(RECORDS TO PROCESS Opens)

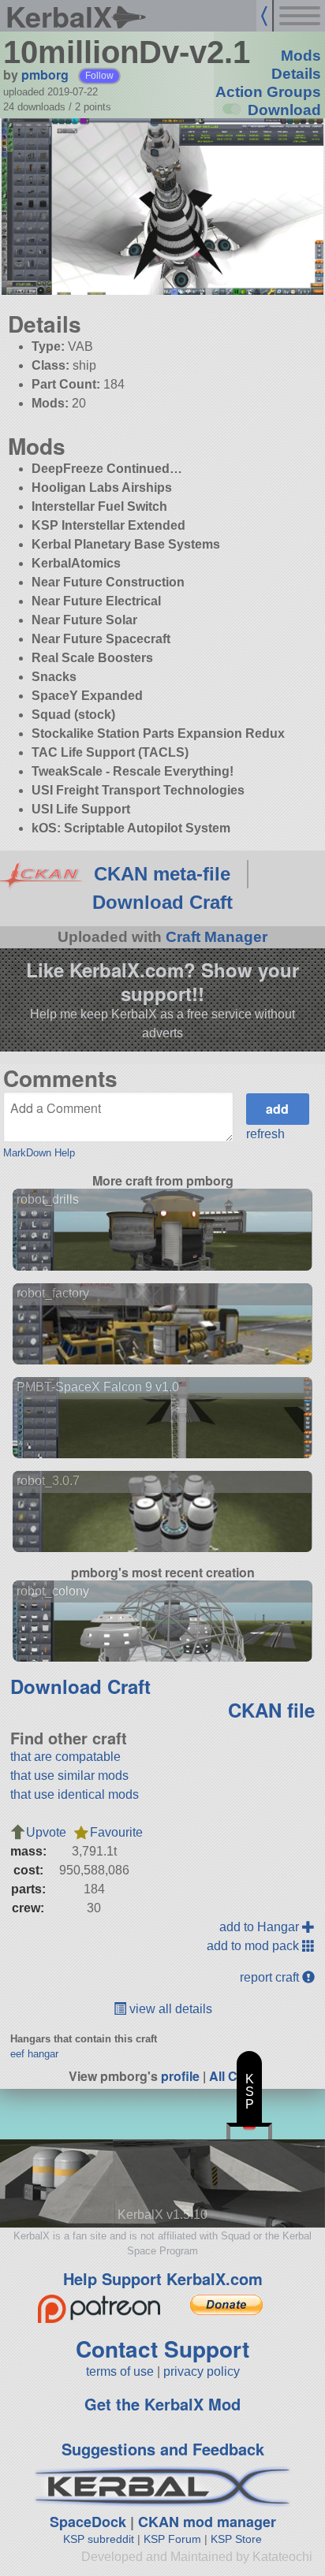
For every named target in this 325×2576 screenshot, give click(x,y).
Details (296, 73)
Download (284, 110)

(RECORDS TO PROCESS Closes)
(RECORDS TO PROCESS Opens)

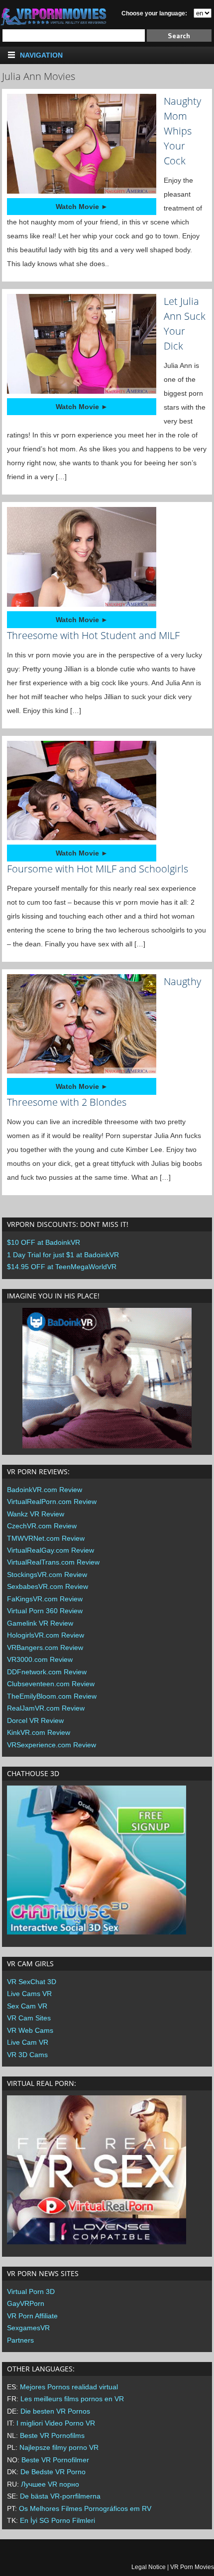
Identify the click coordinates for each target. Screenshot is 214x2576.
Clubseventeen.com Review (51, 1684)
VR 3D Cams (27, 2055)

(RECORDS TO PROCESS Closes)

→ WORK REQUEST: Once you reach the line with "For every named" in the data above, copy it and every line after it exactly, up to and including the line with "Download (284, 110)".

→ SOLUTION TO THIS TASK:
For every named target in this 325×2576 screenshot, give click(x,y).
Details (296, 73)
Download (284, 110)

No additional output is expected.